The air had cooled and a breeze picked up. My shadow was now twice my size. I paused near the top of a hill, for I heard a piercing shriek from far away, and turned back to look—an eagle soared high above in the distance. I watched him drawing nearer. Then, with one stroke of his powerful wings, he swept over me and away, as I, in turn, spun around and began to run up the last of the rise. Eagles nest in the hills of Tarnec; I knew I must be near. If I could crest this slope, perhaps—

And then I was at the top, mouth open with the awe of what lay stretched out before me. The ground sloped down and away, offering the expanse of distance: the hills of Tarnec shot up from the earth, matted in the deep green of fir and eucalyptus; beyond and behind them were the ashen, sheared crags of the Myr Mountains. The tips were tinted in gold and pink—I think it was the snow catching the dying sun. They took my breath, those mountains. They began far beyond the hills, yet they
loomed over all, forbidding one to cross. I remember someone once said to me—was it Daen Hurn?—that you did not climb over the Myr Mountains, you went through them.

I dragged my gaze from the gray and looked downward. A little valley was created between the slopes—these last of the Cullan foothills—greenest of green carpeting, with three streams pooling around a scattering of boulders into a smallish, icy-clear, oblong pond. Snowdrops dotted the hills like sprinkles of faerie dust. They were blooming late, for certain; perhaps the sun shone a bit differently here. Perhaps there was magic at work in this sweet valley.

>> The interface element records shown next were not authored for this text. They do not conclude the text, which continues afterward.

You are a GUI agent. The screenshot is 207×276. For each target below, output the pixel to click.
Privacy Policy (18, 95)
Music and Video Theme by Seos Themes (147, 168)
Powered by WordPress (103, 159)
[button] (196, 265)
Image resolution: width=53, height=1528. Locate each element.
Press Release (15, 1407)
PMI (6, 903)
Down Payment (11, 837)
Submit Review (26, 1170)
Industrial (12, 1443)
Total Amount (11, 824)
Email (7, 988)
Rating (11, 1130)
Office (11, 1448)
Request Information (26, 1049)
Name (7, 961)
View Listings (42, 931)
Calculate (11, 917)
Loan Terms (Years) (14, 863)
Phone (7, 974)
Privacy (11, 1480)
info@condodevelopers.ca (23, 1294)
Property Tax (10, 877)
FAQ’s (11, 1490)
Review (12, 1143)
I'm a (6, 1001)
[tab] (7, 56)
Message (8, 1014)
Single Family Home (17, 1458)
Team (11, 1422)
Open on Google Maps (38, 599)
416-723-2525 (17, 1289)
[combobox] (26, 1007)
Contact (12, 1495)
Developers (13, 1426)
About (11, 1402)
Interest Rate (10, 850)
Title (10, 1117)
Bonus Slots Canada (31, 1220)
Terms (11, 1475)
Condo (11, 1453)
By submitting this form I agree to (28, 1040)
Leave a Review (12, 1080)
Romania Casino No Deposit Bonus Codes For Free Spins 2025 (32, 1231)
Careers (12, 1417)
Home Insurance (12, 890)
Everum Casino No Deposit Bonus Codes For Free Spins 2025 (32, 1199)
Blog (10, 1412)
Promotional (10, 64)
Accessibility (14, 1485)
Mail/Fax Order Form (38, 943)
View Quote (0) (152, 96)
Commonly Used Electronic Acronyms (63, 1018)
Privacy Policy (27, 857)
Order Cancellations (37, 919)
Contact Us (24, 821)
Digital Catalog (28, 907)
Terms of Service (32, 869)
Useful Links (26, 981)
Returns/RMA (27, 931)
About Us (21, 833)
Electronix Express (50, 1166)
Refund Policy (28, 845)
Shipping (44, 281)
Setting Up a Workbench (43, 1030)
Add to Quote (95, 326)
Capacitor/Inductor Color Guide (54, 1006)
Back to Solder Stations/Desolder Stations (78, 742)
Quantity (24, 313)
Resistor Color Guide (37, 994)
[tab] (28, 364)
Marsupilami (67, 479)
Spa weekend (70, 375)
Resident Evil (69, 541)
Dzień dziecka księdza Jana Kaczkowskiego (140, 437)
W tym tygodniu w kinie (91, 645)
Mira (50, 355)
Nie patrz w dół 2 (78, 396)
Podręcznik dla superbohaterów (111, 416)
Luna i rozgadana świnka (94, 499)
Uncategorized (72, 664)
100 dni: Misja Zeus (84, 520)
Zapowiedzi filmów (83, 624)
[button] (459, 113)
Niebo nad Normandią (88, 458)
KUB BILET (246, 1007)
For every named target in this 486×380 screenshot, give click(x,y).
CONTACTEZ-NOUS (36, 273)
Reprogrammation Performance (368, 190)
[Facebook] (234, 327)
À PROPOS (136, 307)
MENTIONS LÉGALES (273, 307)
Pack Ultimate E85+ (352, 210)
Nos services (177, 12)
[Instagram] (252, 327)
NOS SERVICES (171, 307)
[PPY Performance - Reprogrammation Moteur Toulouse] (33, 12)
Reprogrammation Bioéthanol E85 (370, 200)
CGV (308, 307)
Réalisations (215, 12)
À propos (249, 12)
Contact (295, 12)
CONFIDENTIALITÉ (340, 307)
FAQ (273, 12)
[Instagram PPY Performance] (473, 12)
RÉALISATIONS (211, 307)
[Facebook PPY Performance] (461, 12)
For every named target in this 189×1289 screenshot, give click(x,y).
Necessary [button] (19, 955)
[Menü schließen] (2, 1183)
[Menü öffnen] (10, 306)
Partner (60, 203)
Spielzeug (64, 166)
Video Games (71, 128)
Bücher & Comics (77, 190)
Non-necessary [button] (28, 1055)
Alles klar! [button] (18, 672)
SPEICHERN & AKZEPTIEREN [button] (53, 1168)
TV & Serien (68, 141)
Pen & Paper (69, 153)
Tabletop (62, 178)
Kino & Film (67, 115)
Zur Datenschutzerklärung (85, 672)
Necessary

Perhaps there was. Bren Clearing. The rowan tree stood stark in the center like a beacon, immensely tall, young leaves of green gently sweeping the sky in the breeze. The path led straight to its roots.

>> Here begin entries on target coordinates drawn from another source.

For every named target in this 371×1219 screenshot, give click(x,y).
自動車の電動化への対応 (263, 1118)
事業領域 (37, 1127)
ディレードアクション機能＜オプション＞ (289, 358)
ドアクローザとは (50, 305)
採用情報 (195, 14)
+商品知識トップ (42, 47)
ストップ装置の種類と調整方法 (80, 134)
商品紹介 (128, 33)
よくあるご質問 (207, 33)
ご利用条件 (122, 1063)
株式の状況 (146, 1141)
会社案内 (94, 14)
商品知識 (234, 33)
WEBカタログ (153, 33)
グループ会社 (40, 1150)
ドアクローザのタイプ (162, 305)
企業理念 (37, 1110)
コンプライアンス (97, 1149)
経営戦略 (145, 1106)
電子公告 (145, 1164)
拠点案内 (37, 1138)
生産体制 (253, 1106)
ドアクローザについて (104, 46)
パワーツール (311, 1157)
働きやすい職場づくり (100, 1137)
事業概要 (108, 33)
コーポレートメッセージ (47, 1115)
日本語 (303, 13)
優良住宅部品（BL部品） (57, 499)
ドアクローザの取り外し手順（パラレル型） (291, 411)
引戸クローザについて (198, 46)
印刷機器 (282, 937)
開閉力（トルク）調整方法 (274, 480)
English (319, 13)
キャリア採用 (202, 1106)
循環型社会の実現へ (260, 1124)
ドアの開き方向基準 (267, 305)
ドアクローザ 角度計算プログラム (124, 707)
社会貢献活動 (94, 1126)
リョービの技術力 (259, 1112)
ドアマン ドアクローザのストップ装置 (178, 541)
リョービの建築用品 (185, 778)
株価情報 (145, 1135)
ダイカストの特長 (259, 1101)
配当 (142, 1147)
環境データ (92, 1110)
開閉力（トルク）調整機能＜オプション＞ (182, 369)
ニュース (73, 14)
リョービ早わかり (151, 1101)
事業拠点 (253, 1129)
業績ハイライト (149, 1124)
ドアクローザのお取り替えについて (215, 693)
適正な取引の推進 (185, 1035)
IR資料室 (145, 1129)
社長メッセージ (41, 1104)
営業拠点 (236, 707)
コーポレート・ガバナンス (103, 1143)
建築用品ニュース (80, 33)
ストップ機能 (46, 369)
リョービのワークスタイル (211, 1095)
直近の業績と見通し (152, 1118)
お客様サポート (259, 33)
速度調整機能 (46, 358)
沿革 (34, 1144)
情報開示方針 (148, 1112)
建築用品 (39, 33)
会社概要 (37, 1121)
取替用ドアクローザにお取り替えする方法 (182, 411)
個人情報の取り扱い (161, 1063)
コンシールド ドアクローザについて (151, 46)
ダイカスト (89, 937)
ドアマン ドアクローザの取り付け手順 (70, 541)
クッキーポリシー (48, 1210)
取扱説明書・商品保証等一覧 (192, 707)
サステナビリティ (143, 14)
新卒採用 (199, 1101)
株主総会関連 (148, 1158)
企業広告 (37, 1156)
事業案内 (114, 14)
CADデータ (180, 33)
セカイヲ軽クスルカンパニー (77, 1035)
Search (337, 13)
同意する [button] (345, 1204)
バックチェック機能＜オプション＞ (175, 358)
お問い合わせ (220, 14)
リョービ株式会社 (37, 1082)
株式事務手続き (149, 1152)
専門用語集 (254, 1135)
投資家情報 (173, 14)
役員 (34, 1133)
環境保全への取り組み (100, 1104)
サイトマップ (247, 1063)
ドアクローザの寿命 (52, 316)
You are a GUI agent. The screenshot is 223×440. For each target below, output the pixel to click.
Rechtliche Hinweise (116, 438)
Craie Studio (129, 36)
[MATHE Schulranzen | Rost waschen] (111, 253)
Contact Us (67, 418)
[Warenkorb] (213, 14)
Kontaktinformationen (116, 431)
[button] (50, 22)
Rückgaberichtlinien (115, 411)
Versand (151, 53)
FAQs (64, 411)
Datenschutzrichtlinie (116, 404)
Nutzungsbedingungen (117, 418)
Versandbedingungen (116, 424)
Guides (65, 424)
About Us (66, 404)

In a moment’s breath, exhaustion was gone and I was flying down the hill. My hair tugged loose from its braid, but I did not pause to set it right; it felt glorious sailing free. My feet hardly touched the trail; the rocks I think I leaped over, gleefully. The scent was young clover and fresh-cut hay and spring rain all at once. There were songbirds too, nesting in the rowan tree, which spread its canopy wide for all.

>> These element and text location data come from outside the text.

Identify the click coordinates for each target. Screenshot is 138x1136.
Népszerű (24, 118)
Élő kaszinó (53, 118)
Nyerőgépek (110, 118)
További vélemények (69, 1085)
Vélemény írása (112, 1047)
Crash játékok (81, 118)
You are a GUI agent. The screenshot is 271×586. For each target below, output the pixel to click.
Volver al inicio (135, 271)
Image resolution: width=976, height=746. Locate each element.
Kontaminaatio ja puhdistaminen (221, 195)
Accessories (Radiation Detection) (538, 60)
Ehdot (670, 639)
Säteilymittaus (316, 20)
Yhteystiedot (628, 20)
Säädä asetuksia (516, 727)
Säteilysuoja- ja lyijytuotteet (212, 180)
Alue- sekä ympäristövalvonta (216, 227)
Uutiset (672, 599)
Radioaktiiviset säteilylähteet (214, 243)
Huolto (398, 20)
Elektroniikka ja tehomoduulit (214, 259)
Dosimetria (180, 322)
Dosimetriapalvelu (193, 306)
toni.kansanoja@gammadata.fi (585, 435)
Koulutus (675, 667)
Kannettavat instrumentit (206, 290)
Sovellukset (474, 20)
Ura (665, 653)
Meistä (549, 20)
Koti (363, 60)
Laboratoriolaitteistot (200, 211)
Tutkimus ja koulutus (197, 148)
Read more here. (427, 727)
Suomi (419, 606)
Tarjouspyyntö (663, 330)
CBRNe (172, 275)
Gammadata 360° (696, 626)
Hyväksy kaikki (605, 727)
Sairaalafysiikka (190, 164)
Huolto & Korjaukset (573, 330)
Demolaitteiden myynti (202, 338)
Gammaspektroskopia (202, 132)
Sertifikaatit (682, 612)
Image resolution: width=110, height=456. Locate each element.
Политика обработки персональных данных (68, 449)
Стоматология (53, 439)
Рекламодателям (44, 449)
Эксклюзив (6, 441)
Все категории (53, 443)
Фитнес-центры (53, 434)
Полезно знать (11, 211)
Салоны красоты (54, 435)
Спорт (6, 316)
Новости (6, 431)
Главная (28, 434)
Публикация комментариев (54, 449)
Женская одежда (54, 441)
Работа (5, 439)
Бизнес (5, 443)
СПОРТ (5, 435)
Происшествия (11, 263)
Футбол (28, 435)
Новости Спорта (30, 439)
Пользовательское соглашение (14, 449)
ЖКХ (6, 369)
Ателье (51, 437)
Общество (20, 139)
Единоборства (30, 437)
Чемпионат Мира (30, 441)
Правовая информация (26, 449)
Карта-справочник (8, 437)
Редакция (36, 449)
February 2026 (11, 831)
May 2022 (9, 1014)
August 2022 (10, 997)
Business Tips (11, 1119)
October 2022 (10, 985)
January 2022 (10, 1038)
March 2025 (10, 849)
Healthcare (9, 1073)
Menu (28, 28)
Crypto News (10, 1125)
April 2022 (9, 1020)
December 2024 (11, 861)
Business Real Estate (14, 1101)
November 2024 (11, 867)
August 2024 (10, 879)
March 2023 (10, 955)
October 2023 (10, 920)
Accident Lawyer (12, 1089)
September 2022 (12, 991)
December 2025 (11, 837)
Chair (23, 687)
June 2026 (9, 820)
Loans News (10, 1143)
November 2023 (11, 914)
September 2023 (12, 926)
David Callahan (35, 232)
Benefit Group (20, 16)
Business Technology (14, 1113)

And then, in a radiant welcome, the sun sank below the top of the rowan and beamed out through its leaves like golden arms reaching to embrace me. I laughed and opened my arms wide in turn.

The boulder hid him, but I was too enraptured to have paid attention anyway. The hair did not even tremble on my
neck—or if it did, I did not feel it. I raced down the path with face to the sun, so that when I rounded the great rock that curved the trail, my eyes were too dazzled to even rightly see. But then I stumbled in shock as a smell seared through my nostrils.